──────── RECORDS TO PROCESS
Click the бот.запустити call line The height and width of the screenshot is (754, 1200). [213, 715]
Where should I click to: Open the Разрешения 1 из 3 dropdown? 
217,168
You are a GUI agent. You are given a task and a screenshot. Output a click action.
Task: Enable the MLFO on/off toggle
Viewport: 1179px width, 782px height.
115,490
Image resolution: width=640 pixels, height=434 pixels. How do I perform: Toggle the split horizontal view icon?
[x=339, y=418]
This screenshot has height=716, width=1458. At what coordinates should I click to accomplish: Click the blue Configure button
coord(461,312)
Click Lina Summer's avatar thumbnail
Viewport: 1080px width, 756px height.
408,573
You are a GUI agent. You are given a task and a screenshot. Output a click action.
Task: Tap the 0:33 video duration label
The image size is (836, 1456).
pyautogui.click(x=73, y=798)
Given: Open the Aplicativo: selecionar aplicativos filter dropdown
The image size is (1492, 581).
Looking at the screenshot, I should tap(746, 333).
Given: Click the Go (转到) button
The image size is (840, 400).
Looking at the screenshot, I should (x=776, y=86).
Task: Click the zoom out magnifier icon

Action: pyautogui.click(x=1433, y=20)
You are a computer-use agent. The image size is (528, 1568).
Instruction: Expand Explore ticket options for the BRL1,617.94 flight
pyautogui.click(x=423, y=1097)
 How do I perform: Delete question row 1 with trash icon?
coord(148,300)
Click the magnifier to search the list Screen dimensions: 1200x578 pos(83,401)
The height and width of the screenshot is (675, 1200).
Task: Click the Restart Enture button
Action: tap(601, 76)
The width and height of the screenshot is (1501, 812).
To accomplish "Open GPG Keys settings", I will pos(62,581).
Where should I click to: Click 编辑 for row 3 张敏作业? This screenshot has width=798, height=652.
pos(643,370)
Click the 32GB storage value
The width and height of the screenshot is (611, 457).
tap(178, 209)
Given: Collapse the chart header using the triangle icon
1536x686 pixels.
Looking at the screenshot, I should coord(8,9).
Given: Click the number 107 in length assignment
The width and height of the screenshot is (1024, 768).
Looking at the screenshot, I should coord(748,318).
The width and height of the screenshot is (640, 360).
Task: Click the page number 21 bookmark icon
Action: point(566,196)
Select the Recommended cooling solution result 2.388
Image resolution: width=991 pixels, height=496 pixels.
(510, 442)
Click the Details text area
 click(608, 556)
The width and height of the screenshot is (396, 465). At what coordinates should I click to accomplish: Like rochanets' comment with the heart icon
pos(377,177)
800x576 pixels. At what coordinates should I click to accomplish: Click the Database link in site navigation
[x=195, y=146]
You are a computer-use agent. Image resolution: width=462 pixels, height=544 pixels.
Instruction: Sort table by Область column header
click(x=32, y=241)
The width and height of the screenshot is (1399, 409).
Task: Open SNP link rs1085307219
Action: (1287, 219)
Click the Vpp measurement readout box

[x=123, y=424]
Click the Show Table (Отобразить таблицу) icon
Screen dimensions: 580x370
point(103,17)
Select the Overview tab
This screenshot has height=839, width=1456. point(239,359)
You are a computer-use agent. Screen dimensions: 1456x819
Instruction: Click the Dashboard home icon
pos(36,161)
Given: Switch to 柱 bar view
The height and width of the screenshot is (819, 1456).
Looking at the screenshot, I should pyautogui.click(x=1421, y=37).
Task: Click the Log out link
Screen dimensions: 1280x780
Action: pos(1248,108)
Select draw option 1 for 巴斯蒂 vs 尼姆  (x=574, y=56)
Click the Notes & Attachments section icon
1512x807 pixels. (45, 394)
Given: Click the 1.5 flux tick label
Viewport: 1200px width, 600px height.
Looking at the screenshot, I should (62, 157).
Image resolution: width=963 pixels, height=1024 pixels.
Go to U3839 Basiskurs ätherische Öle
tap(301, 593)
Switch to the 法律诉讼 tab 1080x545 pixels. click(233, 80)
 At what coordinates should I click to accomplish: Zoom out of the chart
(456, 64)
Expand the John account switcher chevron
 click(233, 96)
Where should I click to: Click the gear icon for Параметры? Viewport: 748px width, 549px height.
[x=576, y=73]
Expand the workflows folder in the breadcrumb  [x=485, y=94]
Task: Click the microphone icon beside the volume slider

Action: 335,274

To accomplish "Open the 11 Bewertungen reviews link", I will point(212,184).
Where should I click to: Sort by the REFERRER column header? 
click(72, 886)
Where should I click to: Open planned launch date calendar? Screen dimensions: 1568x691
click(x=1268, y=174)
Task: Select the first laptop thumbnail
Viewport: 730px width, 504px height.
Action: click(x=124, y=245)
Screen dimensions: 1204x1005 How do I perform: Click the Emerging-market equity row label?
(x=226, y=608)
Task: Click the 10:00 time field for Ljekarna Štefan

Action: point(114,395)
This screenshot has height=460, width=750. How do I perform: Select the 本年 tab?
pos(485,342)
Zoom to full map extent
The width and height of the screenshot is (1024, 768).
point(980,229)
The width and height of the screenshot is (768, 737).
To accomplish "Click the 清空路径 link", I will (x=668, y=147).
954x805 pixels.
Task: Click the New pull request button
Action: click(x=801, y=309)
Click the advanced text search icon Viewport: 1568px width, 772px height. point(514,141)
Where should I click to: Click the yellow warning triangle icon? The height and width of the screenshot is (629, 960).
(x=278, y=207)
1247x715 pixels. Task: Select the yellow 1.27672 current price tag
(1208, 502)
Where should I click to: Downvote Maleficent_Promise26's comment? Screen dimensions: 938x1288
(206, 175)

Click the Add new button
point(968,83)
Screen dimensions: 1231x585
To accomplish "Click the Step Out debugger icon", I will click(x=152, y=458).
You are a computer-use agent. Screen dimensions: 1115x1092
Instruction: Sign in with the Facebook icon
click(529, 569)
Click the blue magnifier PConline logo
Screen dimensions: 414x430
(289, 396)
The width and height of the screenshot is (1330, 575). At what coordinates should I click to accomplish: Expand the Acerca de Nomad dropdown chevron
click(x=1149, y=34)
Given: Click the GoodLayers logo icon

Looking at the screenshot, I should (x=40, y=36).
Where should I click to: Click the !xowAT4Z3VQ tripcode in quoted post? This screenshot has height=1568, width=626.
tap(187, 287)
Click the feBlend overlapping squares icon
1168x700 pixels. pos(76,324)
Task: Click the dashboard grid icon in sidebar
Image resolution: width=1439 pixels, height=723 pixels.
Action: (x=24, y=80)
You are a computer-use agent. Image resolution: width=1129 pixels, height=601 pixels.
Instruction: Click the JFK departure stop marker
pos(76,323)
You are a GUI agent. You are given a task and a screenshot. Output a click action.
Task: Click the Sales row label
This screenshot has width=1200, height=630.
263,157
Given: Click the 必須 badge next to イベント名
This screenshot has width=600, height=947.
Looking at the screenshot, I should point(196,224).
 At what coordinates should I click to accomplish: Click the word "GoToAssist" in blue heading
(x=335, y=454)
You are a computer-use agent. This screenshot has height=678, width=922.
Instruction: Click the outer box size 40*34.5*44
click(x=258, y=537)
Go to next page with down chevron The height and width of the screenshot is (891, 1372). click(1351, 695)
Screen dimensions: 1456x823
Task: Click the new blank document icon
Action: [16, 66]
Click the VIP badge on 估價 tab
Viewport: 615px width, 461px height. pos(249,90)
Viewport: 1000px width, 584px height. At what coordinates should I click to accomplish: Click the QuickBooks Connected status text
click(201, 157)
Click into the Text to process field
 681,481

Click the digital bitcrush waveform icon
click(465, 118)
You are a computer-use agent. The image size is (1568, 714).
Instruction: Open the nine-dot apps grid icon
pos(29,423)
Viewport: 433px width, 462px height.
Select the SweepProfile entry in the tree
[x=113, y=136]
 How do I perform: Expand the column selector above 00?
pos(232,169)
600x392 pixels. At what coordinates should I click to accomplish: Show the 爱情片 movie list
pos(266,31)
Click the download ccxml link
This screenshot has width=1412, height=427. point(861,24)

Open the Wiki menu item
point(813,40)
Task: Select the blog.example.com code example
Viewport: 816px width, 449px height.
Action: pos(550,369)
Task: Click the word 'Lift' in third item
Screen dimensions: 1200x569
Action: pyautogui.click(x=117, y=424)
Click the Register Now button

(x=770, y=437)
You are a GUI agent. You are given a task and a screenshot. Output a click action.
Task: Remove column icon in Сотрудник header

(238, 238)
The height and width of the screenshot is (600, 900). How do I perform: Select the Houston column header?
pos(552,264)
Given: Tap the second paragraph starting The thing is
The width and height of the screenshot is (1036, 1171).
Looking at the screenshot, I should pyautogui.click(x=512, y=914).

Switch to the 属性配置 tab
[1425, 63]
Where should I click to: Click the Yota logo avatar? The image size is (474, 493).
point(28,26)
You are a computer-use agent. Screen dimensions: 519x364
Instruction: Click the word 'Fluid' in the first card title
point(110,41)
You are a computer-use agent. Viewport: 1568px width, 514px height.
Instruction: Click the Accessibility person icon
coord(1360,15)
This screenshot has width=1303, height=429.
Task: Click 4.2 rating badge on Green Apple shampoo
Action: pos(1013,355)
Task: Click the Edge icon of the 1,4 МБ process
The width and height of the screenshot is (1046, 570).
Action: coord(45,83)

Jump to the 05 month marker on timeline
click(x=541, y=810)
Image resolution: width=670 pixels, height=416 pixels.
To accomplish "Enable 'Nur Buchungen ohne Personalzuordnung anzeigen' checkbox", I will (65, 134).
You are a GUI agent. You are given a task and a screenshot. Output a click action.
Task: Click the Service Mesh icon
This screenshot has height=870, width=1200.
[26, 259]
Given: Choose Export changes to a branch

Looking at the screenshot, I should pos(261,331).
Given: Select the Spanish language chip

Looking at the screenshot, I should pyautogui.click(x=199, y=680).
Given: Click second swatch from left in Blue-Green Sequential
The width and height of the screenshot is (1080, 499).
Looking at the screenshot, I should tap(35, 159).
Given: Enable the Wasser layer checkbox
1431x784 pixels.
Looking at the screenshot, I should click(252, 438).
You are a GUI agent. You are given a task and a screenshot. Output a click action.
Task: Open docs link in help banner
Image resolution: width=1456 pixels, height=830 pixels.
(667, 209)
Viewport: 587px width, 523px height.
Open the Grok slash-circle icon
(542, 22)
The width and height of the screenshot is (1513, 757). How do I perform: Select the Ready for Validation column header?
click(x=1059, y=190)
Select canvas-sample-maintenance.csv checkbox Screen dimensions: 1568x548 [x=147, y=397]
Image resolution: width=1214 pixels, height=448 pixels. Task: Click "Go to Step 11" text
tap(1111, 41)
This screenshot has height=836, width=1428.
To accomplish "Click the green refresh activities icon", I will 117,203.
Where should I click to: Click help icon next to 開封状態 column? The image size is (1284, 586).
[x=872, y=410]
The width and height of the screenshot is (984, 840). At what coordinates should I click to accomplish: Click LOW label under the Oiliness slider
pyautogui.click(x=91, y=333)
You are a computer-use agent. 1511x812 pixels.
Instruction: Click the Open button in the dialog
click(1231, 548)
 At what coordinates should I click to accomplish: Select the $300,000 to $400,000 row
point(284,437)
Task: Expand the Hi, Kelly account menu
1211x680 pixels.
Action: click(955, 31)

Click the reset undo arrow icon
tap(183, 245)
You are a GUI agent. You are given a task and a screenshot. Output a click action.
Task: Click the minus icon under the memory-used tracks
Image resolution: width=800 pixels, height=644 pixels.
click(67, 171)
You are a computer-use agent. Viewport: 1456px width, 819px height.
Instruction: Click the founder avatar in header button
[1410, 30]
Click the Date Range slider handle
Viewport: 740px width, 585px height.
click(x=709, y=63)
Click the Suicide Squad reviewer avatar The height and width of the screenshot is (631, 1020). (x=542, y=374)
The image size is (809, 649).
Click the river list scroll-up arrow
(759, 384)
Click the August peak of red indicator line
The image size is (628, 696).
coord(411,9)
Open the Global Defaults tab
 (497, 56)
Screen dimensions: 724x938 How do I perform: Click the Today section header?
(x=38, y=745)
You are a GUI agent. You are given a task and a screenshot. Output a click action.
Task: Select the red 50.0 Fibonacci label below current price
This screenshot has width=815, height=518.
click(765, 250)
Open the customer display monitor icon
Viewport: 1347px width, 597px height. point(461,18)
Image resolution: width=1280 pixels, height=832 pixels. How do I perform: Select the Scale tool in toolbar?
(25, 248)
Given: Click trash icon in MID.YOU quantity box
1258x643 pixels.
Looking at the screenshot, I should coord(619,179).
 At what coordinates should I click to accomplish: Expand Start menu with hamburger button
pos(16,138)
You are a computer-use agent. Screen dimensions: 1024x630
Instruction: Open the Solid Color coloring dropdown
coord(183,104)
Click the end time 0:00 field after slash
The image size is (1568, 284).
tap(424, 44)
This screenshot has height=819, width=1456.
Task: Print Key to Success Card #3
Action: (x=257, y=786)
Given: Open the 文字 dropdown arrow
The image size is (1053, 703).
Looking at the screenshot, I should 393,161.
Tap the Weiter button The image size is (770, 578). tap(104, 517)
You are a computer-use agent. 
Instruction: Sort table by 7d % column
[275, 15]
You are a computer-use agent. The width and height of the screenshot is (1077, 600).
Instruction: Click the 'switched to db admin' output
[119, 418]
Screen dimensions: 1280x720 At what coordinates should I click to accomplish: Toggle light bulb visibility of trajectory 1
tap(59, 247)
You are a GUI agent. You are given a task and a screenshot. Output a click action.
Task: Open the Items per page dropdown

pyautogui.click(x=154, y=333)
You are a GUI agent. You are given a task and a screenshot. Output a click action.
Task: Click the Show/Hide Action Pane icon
────────────────
Repeat only what lies between the first line of the data and the line containing "Given: Open the Aplicativo: selecionar", both of those lines included, exactly as it stands.

■ **REPLY**:
Click the бот.запустити call line The height and width of the screenshot is (754, 1200). [213, 715]
Where should I click to: Open the Разрешения 1 из 3 dropdown? 
217,168
You are a GUI agent. You are given a task and a screenshot. Output a click action.
Task: Enable the MLFO on/off toggle
Viewport: 1179px width, 782px height.
115,490
Image resolution: width=640 pixels, height=434 pixels. How do I perform: Toggle the split horizontal view icon?
[x=339, y=418]
This screenshot has height=716, width=1458. At what coordinates should I click to accomplish: Click the blue Configure button
coord(461,312)
Click Lina Summer's avatar thumbnail
Viewport: 1080px width, 756px height.
408,573
You are a GUI agent. You are given a task and a screenshot. Output a click action.
Task: Tap the 0:33 video duration label
The image size is (836, 1456).
pyautogui.click(x=73, y=798)
Given: Open the Aplicativo: selecionar aplicativos filter dropdown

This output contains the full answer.